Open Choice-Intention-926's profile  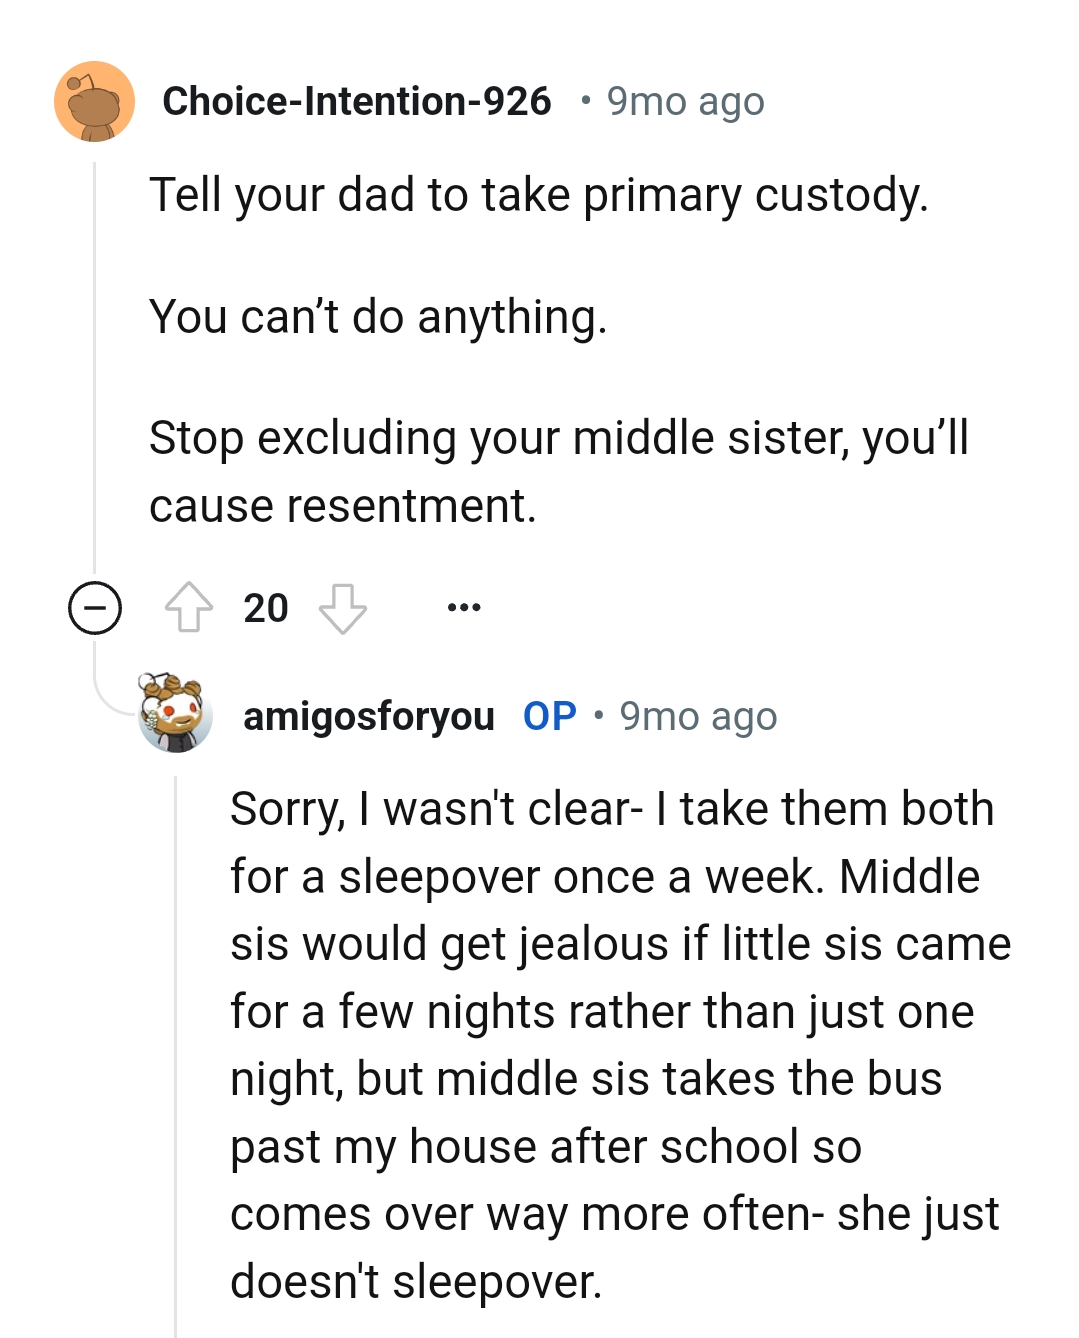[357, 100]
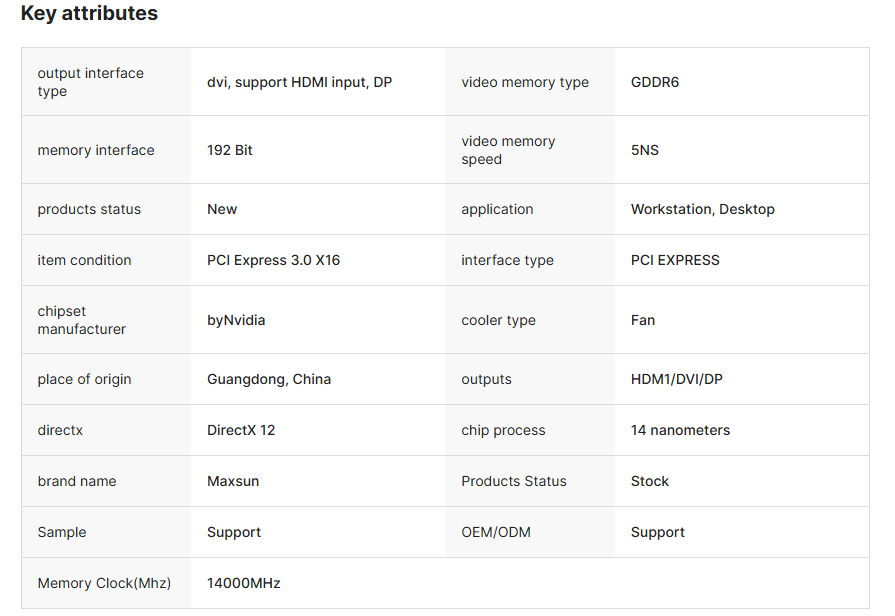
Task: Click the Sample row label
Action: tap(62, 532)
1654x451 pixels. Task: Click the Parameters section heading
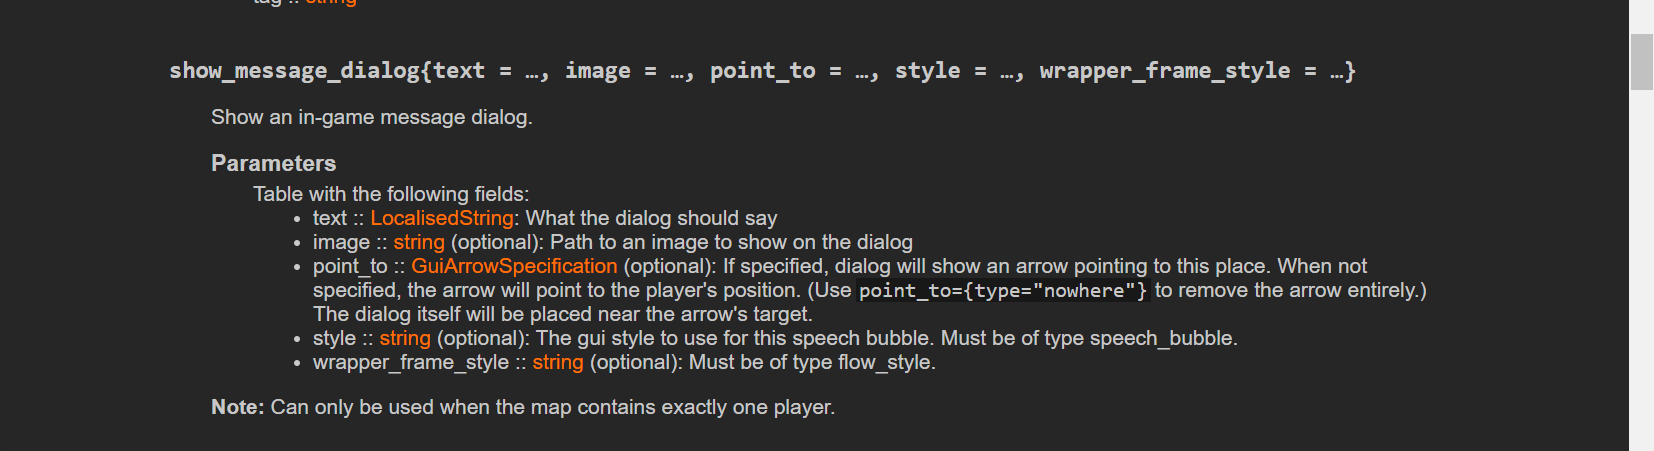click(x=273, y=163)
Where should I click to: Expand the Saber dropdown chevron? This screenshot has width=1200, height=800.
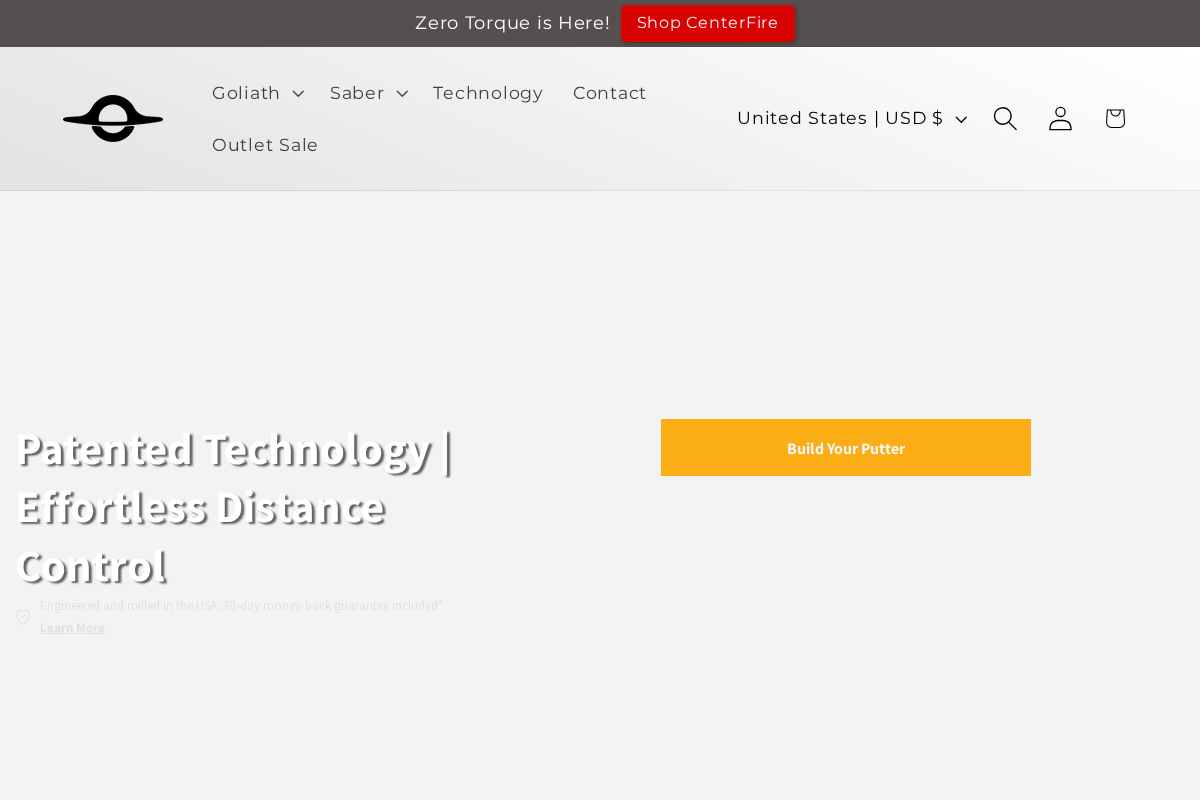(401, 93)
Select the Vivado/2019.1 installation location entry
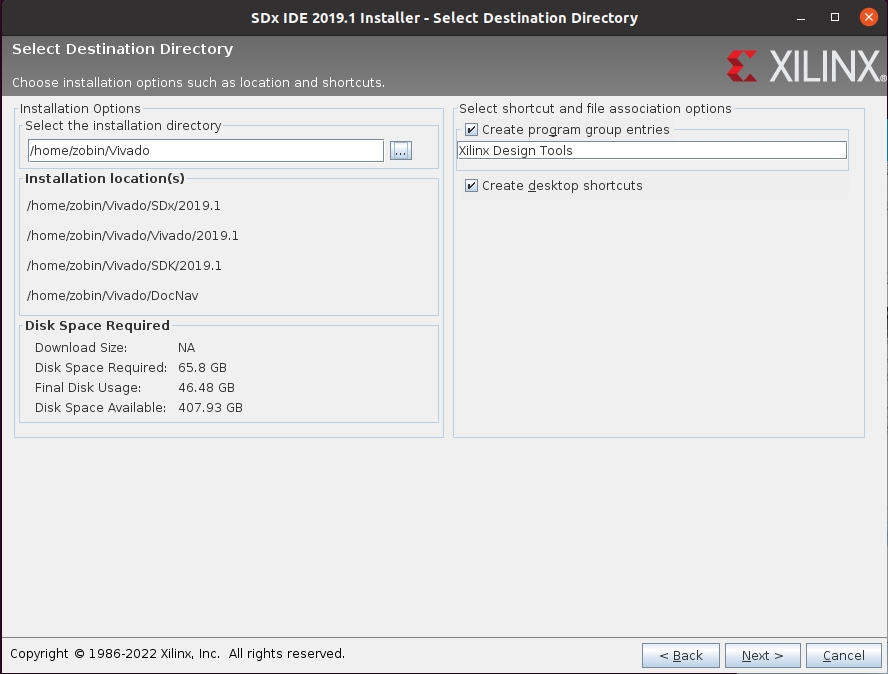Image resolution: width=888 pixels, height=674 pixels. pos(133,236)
────────────────────
▶ Aim of the exercise
Your task is to reproduce exactly the lines from the one that holds "Select the Vivado/2019.1" to the last line of the listing, and only those, omitting the pictures.

▶ Output for this exercise
Select the Vivado/2019.1 installation location entry
Image resolution: width=888 pixels, height=674 pixels. pos(133,236)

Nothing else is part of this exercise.